Spillman et al. start from the observation that, based on sequence identity, epoxide hydrolases from the α/β hydrolase fold enzyme superfamily are the closest relatives found for PfEH1 and -2. However, the largest group of enzymes within this superfamily are esterases (2). An easy way to predict whether a novel enzyme of unknown function within this superfamily is likely an esterase or an epoxide hydrolase is to look at the catalytic nucleophile, which can easily be identified by sequence comparison (3). All epoxide hydrolases described so far have an aspartic acid as the catalytic nucleophile, while esterases, with very few exceptions, have a serine residue in this position.
Spillman et al., despite finding a serine at the position of the catalytic nucleophile in PfEH1 and -2, tested the activities of the purified proteins with the commercial epoxide hydrolase substrate epoxy fluor 7 (EF7) and found substantial turnover with PfEH1. Unfortunately, they neglected the fact that EF7 is also a useful substrate for many esterases (the supplier of the substrate does not indicate that). In fact, hydrolysis of the epoxide moiety of EF7 induces the subsequent spontaneous hydrolysis of two ester bonds within the resulting metabolite to finally release the fluorescent product that indicates turnover (Fig. 1A). Thus, enzymatic hydrolysis of either of these ester bonds would be equally effective in the hydrolysis of the epoxide group itself in generating the fluorophore. Thus, EF7 does not allow discrimination between epoxide hydrolases and esterases.
In addition, Spillman et al. assessed the activities of the two enzymes against specific substrates, namely, epoxyeicosatrienoic acid (EET) regioisomers.
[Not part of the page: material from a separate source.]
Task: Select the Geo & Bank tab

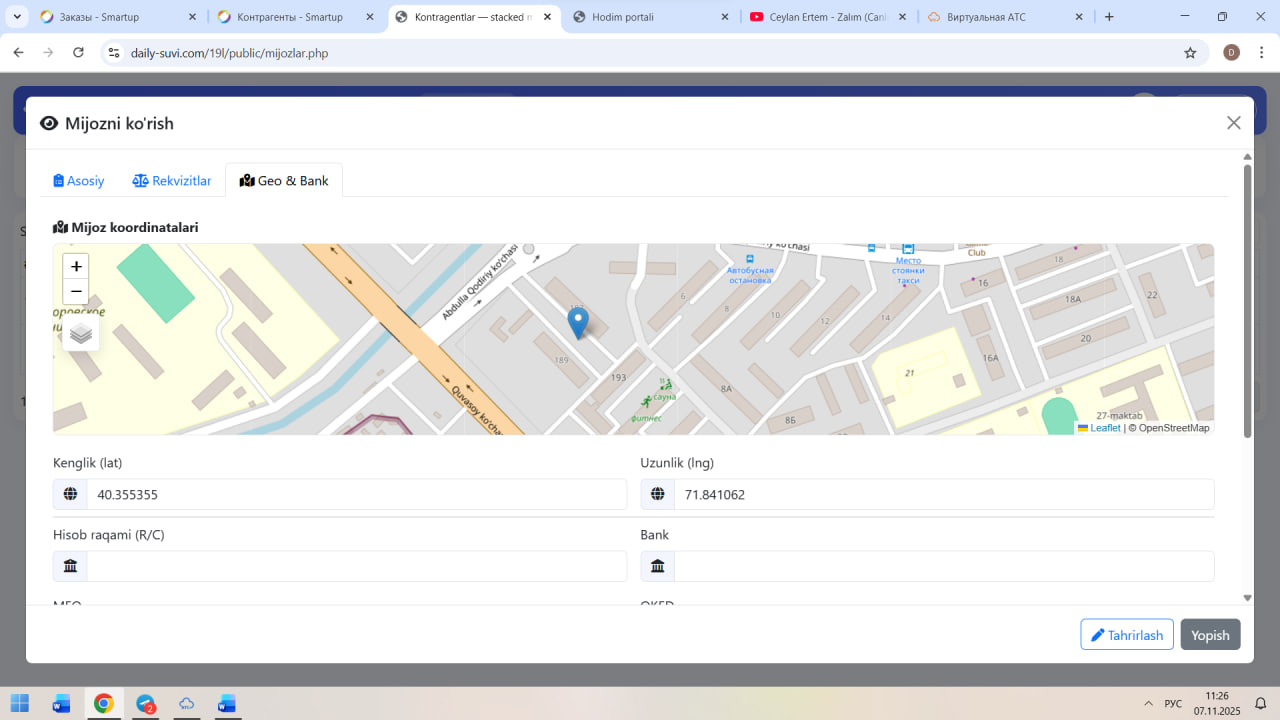Action: coord(284,181)
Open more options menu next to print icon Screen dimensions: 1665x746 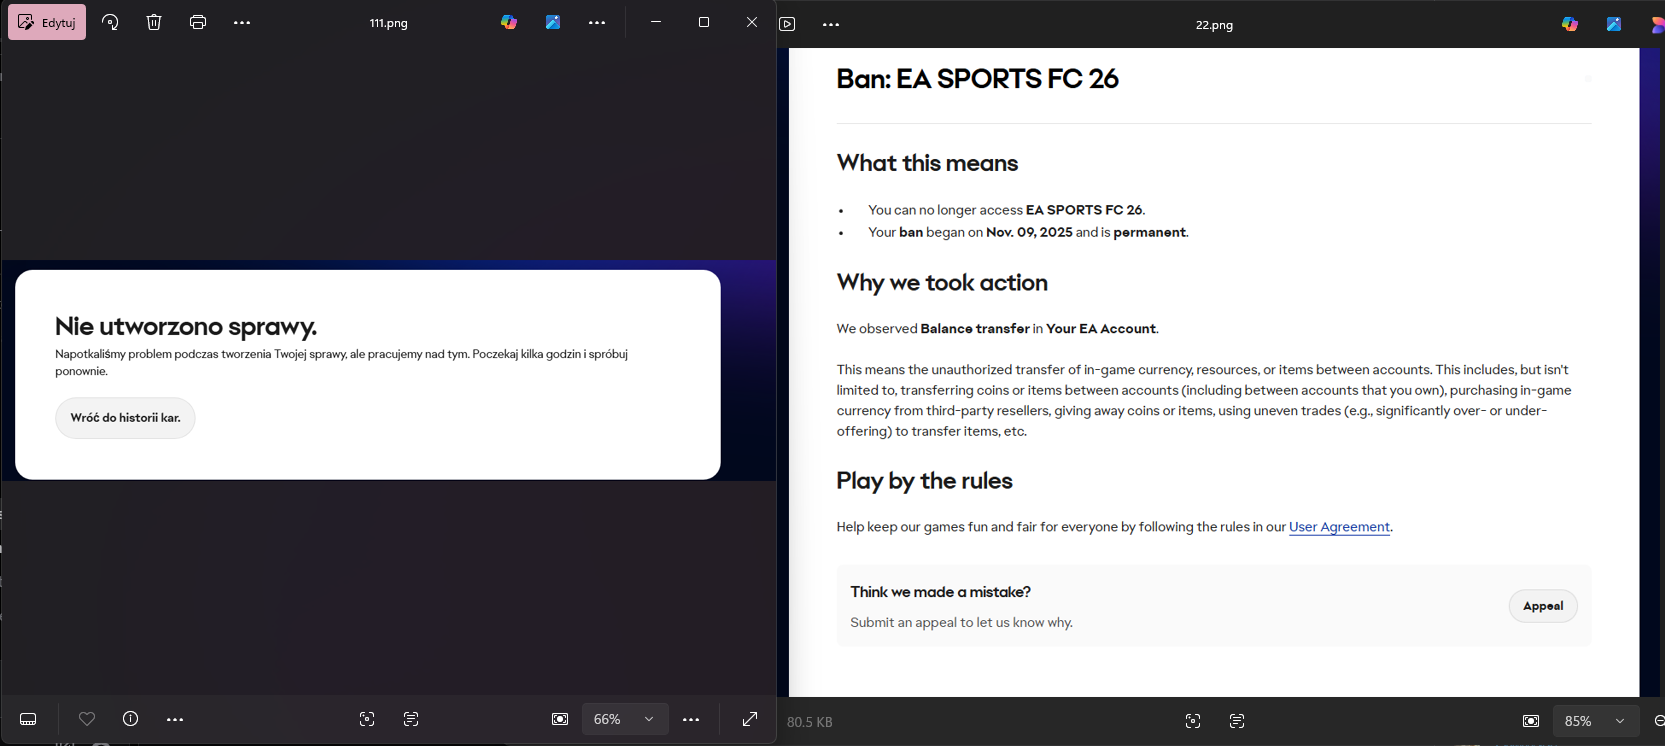[x=242, y=22]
The observed 2- to 3-fold increase in hydrolytic activity over background is, at best, an extremely slow turnover, given that the amount of enzyme used for the assay (100 µg in a 100-µl reaction mixture, corresponding to approximately 2 nmol) was in excess of the amount of the substrate (1.2 nmol) and that the incubation time was 1.5 h.
α/β hydrolase fold enzymes act by a two-step mechanism, with the initial formation of a covalent bond between enzyme and substrate, usually an ester bond (4) (Fig. 1B). If an epoxide hydrolase had a serine instead of an aspartic acid as the catalytic nucleophile, the resulting intermediate, if formed at all, would be an ether rather than an ester (Fig. 1C). Because of the much higher hydrolytic stability of the ether bond than of the ester bond, it is highly unlikely that the second catalytic step that is based on simple water activation of a hydroxy anion can take place with appreciable efficacy.
Taken together, neither the above theoretical considerations nor the experimental data presented by Spillman et al. support the identity of PfEH1 and -2 as epoxide hydrolases. The other observations reported by them, on the other hand, appear to be solid and well founded and suggest a significant role for these enzymes in the EET prevalence in erythrocyte phospholipids. We propose that this is likely due to an esterase activity of the above enzymes.